So heißt es auch hier wieder unverrichteter Dinge abziehen. Und die Uhr tickt erbarmungslos runter. Nächste Möglichkeit, eine Brücke die vorhin bei der Beschau eigentlich schon durchgefallen war. Also da hin und sehen, ob nicht doch was geht, denn langsam gehen mir die Optionen aus.

Immer an der Leitplanke entlang geht es die lange Rampe hoch. Dabei fällt mir wieder auf, wie rücksichtvoll und defensiv die meisten Finnen doch fahren. Wirklich ein jeder, der mich passiert, reduziert die Geschwindigkeit und fährt mit Abstand vorbei. Selbst als, ich oben angekommen, hinter der Metallabsperrung stehe, ist das so. Was mir dann schon wieder etwas peinlich ist. Der Zug indes lässt ich Zeit. Immer mehr Verspätung zeigt Julia an. Egal, Aussicht und Wetter wären auch bei Plandurchfahrt nicht besser. Und so bleibt die Lok Motiv und einziger Grund hier auszuharren und abzudrücken.





Mit Verspätung bringt Sr1 3049, aus Kotka kommend, den T 2633 nach Kouvola tavara.






Zwar jetzt nicht das spektakulärste aller Bilder, aber immerhin landestypisch. Viel wichtiger für das Herz des Sammlers, es füllt eine Lücke im Archiv.
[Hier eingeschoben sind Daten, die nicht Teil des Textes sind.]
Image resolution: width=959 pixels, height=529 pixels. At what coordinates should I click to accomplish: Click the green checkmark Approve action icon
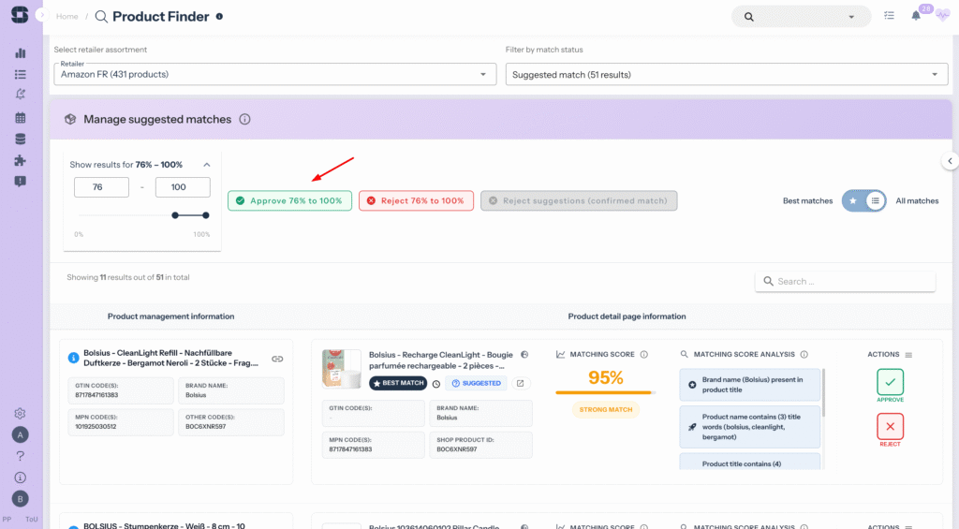(x=890, y=382)
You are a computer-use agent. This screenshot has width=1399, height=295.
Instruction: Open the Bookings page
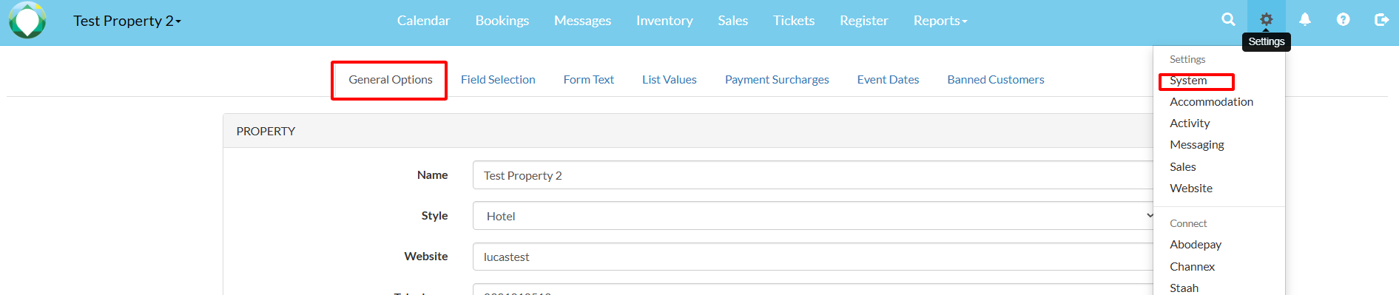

Hatte ich doch vorher die 3049 noch nicht abgelichtet.

Es ist jetzt halb Zwei und so richtig hab ich keinen Plan mehr. Das Grau am Himmel scheint wohl nun endgültig und die Option nach Helsinki für eine Runde chilligem Sightseeing aufzubrechen, gewinnt immer mehr an Liebreiz. Wäre da nicht die Leistung von Operail, die in gut einer Stunden da sein soll, und die ich mir wegen der zu erwartenden Dr20 gerne noch antun würde.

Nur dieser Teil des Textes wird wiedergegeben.